- WHAT IS REQUIRED
Rewrite the rows from the line containing "How do I perform: Expand" down to the line containing "Action: (x=639, y=93)", swapping "Red" for "Green" and leaving all else unchanged.

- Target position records
----------

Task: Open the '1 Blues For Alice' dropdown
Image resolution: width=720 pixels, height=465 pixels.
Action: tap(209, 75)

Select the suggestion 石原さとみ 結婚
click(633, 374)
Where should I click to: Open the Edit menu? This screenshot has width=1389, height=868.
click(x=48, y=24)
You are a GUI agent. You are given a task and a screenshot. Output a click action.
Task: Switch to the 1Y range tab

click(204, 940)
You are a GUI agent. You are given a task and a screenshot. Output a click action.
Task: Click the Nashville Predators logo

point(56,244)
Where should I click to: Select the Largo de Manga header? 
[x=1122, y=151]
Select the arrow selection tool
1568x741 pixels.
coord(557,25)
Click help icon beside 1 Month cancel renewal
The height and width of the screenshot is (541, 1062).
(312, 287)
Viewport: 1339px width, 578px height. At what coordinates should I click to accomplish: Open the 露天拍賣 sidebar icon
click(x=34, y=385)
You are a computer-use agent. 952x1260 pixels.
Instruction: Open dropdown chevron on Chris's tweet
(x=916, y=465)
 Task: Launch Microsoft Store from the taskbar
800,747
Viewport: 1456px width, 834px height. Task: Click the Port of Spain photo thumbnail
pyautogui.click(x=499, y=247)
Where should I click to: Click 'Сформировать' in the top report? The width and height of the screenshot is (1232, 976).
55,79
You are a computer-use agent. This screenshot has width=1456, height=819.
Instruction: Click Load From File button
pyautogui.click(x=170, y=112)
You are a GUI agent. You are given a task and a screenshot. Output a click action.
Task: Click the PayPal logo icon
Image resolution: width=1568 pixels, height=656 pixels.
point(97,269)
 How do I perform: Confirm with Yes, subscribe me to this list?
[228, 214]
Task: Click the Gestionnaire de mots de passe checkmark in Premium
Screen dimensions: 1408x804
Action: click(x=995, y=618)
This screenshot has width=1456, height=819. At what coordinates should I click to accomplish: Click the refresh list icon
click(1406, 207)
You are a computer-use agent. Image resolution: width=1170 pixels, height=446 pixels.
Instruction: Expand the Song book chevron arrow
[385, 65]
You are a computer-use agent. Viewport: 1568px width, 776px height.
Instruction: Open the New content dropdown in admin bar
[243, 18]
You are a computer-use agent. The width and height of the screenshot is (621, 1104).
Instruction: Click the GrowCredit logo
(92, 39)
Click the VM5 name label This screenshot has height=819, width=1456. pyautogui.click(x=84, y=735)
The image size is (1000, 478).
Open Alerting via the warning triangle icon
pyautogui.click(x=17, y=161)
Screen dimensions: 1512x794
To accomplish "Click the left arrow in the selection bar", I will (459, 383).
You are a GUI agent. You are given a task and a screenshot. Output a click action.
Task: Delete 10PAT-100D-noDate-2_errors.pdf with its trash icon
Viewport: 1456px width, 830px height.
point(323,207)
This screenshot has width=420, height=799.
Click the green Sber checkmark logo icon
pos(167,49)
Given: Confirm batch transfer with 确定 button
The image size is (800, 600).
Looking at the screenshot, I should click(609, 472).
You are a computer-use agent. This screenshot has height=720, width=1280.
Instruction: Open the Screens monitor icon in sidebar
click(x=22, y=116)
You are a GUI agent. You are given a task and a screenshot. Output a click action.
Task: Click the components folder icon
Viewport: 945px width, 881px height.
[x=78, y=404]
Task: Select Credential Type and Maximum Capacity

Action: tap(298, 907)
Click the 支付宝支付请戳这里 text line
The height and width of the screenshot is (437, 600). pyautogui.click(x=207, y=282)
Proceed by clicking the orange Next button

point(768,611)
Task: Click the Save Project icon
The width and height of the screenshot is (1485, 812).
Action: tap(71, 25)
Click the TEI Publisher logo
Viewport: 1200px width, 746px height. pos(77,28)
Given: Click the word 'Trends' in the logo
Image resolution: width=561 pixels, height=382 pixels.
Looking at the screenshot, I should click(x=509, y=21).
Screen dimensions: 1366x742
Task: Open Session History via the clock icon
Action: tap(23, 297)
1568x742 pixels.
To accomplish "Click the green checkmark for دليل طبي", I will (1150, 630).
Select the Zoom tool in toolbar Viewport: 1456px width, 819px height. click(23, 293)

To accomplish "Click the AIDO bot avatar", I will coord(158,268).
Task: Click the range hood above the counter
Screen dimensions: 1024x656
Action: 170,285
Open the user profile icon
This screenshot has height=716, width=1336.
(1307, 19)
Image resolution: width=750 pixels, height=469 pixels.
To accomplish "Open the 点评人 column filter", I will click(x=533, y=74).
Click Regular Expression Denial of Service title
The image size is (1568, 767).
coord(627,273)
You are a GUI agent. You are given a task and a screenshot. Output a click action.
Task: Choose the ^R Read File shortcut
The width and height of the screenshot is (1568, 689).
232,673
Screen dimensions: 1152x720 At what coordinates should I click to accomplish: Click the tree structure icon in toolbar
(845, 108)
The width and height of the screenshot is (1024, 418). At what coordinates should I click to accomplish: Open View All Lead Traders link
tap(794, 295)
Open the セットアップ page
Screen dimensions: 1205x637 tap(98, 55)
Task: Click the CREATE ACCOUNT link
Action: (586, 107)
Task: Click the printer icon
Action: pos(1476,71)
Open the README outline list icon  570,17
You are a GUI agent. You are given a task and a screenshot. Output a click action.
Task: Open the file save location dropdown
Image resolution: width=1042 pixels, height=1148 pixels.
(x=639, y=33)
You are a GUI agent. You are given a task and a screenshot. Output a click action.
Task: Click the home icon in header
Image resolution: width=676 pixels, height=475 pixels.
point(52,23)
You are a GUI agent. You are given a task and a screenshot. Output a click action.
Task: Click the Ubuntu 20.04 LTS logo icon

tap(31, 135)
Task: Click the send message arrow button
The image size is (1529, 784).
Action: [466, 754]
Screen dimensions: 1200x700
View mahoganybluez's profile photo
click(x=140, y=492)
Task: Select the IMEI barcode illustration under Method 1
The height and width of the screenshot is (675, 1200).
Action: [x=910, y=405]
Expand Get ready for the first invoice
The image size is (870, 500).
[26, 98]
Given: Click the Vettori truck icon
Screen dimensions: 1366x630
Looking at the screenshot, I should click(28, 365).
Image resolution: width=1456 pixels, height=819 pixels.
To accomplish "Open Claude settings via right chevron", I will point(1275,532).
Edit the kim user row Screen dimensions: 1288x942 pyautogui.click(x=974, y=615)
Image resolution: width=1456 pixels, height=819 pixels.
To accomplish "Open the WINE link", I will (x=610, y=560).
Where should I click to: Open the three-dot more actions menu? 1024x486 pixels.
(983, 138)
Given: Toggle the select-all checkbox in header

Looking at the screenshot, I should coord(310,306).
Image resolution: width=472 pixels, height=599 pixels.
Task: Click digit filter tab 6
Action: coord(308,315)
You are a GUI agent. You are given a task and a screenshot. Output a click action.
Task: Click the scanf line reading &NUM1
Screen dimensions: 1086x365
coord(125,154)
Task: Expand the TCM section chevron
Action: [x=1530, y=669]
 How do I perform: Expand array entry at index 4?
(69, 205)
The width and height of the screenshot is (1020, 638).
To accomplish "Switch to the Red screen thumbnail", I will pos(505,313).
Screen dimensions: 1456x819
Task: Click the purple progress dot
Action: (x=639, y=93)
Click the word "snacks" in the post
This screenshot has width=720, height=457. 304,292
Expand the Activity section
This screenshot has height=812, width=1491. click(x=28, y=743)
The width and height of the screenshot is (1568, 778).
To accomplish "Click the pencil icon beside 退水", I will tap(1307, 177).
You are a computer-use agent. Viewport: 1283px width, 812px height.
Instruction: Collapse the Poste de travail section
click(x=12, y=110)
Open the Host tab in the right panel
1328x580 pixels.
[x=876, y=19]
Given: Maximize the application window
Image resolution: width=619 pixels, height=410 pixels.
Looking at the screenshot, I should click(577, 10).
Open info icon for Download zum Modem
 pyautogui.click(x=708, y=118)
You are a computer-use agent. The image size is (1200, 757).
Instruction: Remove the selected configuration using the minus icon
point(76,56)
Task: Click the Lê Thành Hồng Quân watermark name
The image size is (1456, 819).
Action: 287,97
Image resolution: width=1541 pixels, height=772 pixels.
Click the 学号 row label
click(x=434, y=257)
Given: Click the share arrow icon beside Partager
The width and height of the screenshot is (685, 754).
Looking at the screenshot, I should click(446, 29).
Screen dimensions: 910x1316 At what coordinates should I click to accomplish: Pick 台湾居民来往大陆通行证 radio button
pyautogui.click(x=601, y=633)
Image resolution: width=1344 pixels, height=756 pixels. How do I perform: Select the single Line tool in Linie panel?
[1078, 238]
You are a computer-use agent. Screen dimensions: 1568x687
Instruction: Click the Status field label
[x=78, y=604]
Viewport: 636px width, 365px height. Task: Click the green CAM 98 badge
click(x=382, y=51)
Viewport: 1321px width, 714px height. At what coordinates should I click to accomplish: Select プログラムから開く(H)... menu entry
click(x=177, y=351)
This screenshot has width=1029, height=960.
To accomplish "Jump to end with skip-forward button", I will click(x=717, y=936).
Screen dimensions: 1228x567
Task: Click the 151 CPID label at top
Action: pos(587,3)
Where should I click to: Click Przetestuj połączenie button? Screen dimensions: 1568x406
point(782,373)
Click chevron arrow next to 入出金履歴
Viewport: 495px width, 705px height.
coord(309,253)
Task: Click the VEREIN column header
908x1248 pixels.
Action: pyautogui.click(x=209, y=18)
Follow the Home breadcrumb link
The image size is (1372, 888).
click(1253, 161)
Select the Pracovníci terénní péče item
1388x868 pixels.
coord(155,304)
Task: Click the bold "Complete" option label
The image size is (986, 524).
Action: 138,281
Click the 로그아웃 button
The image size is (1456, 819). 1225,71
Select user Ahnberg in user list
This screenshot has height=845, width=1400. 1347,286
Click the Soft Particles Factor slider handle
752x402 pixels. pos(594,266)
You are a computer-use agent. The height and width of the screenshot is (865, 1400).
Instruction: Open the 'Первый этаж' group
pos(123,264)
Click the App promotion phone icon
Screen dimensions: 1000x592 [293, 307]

----------

- TASK SOLUTION
 How do I perform: Expand array entry at index 4?
(69, 205)
The width and height of the screenshot is (1020, 638).
To accomplish "Switch to the Green screen thumbnail", I will pos(505,313).
Screen dimensions: 1456x819
Task: Click the purple progress dot
Action: (x=639, y=93)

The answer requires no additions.